Kevin, what you say is true. The state holds the “legitimate” use of violence as a tool of control. The sovereignty idea has likewise been on my radar for quite some time. I have heard stories of people who push it too far and try to use it as a way to be a law unto themselves. They are the ones who get slapped down. What about those who use this concept to avoid taxes only, with the intention of withholding consent? Seems you are throwing out the whole idea because it goes to some people’s heads?
@imark
I’m throwing out the whole idea because I’ve seen no evidence at all (over about 20 years) that it works when it needs to and I personally know people who’s lives have been ruined by it. Apparent success stories from people using sovereign citizen arguments are probably due to the fact that the state hasn’t gotten around to actually putting them in jail.
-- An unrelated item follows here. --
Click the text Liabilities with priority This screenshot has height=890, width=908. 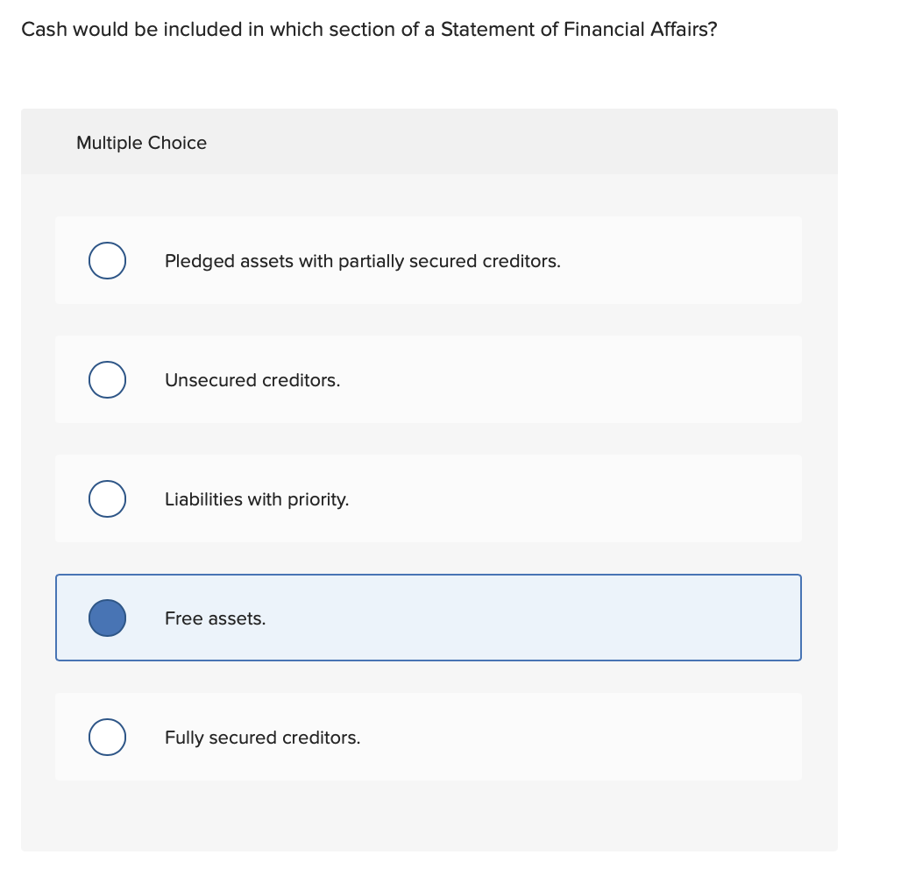pyautogui.click(x=256, y=499)
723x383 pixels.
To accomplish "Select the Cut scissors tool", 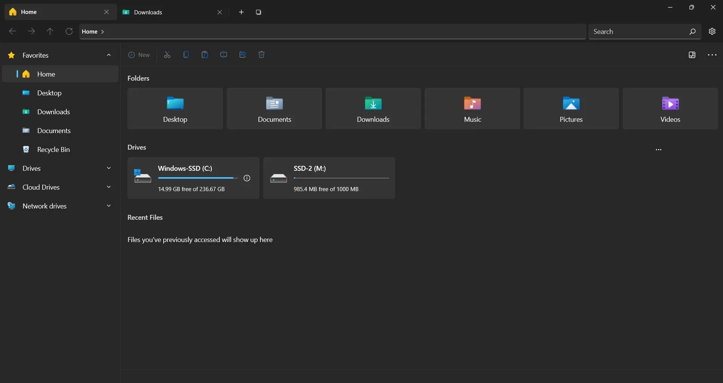I will click(x=167, y=55).
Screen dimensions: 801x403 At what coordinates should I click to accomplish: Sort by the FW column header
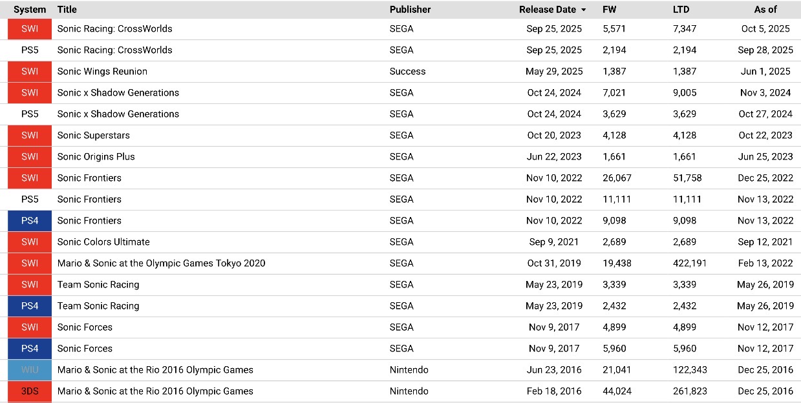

You may or may not know that gun battles have resulted when the police have closed in on some of these people; recently, see the very sad case of Jerry and Joe Kane:
A routine traffic stop in Arkansas turned into an extraordinarily violent shooting between police and a father-son pair of so-called “sovereign citizens” six weeks ago, shedding light on a secretive and dangerous subculture which believes American laws don’t apply to them.
When police stopped a white minivan in West Memphis, Ark., on May 20, they had no idea that it would set off a chain of events that would result in the deaths of two officers as well as Jerry Kane and his 16-year-old son Joseph.
So, in some instances, it’s probably easier to simply wait them out.
Re: Income tax cases:
http://en.wikipedia.org/wiki/Sovereign_citizen_movement
Variations of the argument that an individual is “sovereign” have been rejected by the courts, especially in tax cases such as United States v. Hart,[8] Risner v. Commissioner,[9] Maxwell v. Snow,[10] Rowe v. Internal Revenue Serv.,[11] Heitman v. Idaho State Tax Commission,[12] Cobin v. Commissioner,[13] and Glavin v. United States.[14] The Internal Revenue Service has included “free born” or “sovereign” citizenship in its list of frivolous claims that may result in a $5000 penalty when used as the basis for an inaccurate tax return.
Kevin, Thank you for your comments. Sane voices like yours can potentially save people from a lot of pain going down the sovereign path (or for that matter – believing that the state can stop them from growing carrots).
My personal view on sovereignty is that it’s merely a helpful reminder for me philosophically that the state doesn’t have any legal or moral hold on me. That keeps it fresh in mind that the power over me is wrong, but nonetheless very real. I am enslaved by the state, but only because of the very real and practical use of force. Claiming “sovereignty” only makes them mad.
Hmm… Speaking of which, I was just about to reread some of Herbert Spencer’s works, but I’m heading across state lines so maybe I shouldn’t have “Man vs the State” in the car if I’m detained. If I wanted to be a martyr I could claim that I have rights and such, but it’s easier and I believe more effective to do as SW says with a combination of PT and starving the beast.